West Virginia legalizes, taxes medical marijuana
- Apr 25, 2017 | Gail Cole
West Virginia has become the 29th state to legalize the use of marijuana for medical purposes, but state residents won’t begin feeling the effect until July 1, 2019, when the first patient identification cards will be issued.
Senate Bill 386 authorizes, “under limited conditions, the use, possession, growing, processing and dispensing of cannabis for serious medical conditions,” such as the following:
- A chronic or debilitating disease or medical condition that results in the patient receiving hospice or palliative care
- A chronic or debilitating disease or medical condition, or the treatment of such, that produces the following:
- Anorexia, cachexia, or wasting syndrome
- Seizures
- Severe or persistent muscle spasms
- Severe nausea
- Severe or chronic pain that isn’t relieved by standard pain medication
The act specifically identifies numerous conditions that could benefit from marijuana treatment, including AIDS, cancer, epilepsy, and Parkinson’s disease. A newly created Medical Cannabis Advisory Board is also authorized to approve treatment of additional conditions or symptoms that other medical treatments have failed if “the symptoms reasonably can be expected to be relieved by the medical use of cannabis.”
Tax on medical cannabis
Though not subject to West Virginia sales tax, medical cannabis will incur a tax of 10 percent on the gross receipts a grower/processor receives from the sale of medical marijuana to a dispensary. The grower/processor is liable for the tax, which “shall not be added as a separate charge or line item on any sales slip, invoice, receipt or other statement or memorandum of the price paid by a dispensary, patient, or caregiver.”

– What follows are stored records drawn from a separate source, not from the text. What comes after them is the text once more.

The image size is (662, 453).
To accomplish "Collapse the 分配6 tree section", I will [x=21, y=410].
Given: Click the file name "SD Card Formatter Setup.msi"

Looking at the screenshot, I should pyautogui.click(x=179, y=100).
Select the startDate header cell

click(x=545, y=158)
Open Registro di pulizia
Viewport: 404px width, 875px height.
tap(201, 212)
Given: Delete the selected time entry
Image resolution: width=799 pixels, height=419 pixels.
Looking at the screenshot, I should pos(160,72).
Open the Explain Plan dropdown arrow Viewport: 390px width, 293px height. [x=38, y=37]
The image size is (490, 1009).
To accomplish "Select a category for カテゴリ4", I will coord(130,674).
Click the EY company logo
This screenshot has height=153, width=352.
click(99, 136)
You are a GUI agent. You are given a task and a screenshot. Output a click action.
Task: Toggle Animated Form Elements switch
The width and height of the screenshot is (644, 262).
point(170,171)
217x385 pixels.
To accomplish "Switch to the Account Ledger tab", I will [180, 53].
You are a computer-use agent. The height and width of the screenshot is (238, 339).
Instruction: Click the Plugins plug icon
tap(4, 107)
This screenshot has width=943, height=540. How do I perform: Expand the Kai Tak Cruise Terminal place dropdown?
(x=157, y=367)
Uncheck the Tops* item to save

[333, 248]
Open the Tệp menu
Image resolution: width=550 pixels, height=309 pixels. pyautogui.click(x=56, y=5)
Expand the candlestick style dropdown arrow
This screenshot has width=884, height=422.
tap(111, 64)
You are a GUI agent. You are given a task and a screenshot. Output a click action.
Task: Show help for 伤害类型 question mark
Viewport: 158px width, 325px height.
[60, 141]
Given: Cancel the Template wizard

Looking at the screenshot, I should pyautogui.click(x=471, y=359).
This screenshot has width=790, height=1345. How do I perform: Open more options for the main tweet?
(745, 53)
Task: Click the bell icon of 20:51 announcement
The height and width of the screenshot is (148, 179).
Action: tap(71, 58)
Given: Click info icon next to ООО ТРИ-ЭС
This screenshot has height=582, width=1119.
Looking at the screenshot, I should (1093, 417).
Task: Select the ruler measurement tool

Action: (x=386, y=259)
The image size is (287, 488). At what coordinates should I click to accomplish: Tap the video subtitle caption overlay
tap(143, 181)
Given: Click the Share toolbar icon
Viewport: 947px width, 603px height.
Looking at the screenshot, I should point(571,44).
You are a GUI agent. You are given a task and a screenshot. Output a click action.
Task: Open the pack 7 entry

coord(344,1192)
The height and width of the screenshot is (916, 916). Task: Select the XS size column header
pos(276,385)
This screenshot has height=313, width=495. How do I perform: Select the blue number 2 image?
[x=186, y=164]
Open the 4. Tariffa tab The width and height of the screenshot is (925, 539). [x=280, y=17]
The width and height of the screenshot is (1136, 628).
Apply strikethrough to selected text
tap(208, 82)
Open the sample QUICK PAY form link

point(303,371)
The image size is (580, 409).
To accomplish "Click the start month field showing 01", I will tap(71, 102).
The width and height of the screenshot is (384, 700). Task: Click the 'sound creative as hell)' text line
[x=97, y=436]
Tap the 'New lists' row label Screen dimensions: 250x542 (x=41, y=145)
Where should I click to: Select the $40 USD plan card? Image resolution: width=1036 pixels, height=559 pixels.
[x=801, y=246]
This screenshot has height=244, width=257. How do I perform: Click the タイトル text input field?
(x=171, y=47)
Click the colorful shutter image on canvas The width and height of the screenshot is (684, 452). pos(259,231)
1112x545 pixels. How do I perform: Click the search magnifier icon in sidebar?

Tax payments must be remitted to the West Virginia Department of Revenue quarterly on the twentieth of January, April, July, and October. Medical cannabis fees and taxes will be placed in a Medical Cannabis Program Fund. A portion of the revenue generated will go toward a new Fight Substance Abuse Fund. See the text of SB 386 for additional information.
Although medical marijuana is now legal in more than half of the nation’s states, businesses that deal in it often face challenges because cannabis is a controlled substance under the federal Controlled Substances Act. Many banks will not do business with producers or sellers of marijuana, meaning that those businesses often deal in cash — even when paying taxes.